With the strike in the southern Mykolaiv region "the second phase of their nuclear blackmail has begun," said Polovich.
Attacks around nuclear facilities in Ukraine have spurred calls from Kyiv and its Western allies to demilitarise areas surrounding the complexes.
According to Pivdennoukrainsk security chief Ivan Zhebet, police and prosecutors searched the site for shrapnel, which they took away to identify the projectile.
Pivdennoukrainsk is the third nuclear site to be affected by Russia's invasion of Ukraine launched in late February.
Europe's largest atomic facility -- the Zaporizhzhia nuclear plant in Russian-held territory in Ukraine -- has become a hot spot for concerns after tit-for-tat claims of attacks there.

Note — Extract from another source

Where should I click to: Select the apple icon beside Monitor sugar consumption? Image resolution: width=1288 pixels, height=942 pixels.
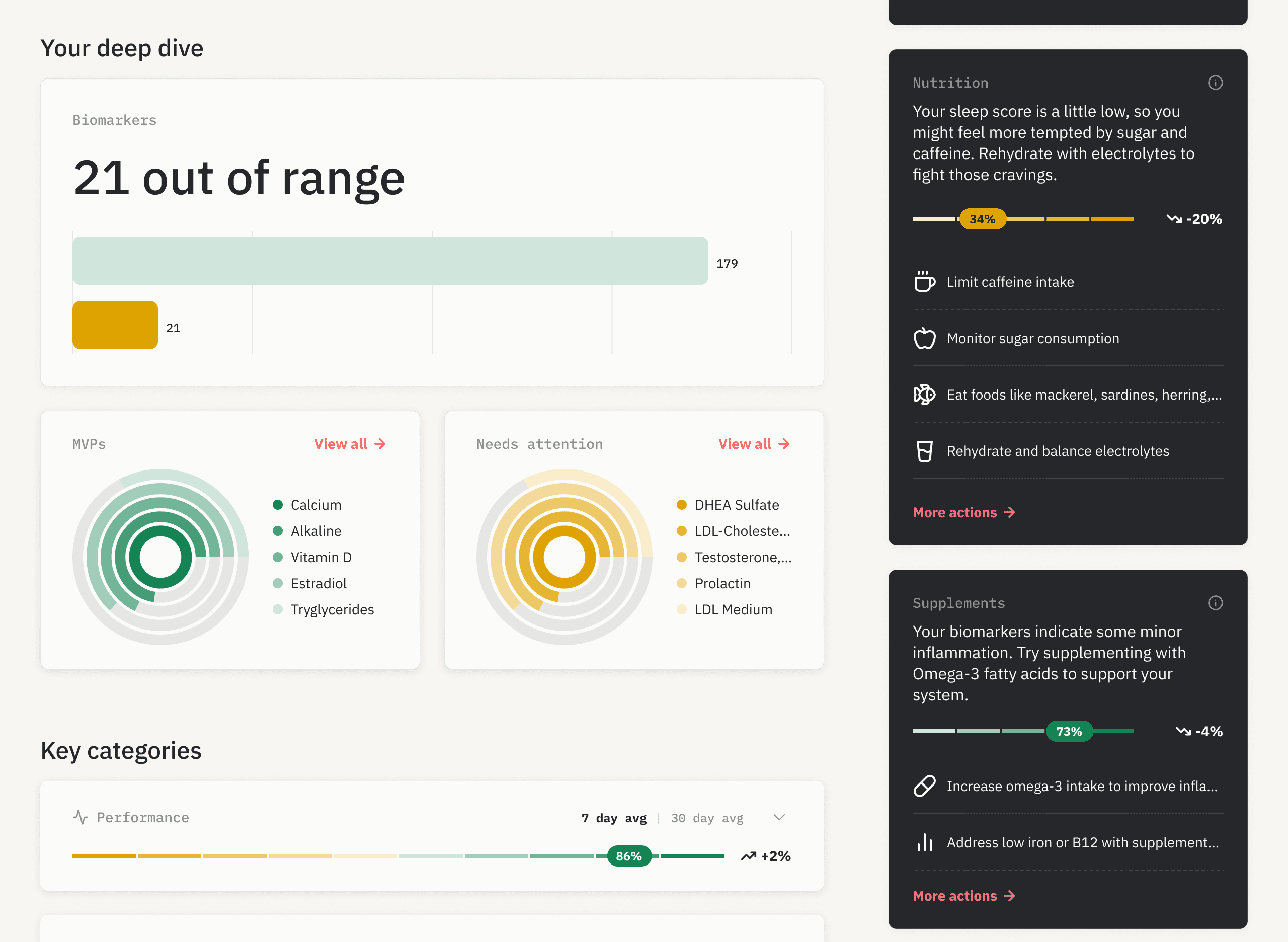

Early in the war there was fighting around Chernobyl in the north, where an explosion in 1986 left swathes of the surrounding territory contaminated.
The Zaporizhzhia plant was seized by Russian troops in March and shelling around the facility has spurred interventions from Western leaders.
A monitoring team of the UN's atomic agency deployed there in early September.
French President Emmanuel Macron this month urged his Russian counterpart Vladimir Putin to withdraw heavy weapons from the region, while the Russian leader cautioned against the potential "catastrophic" consequences of fighting there.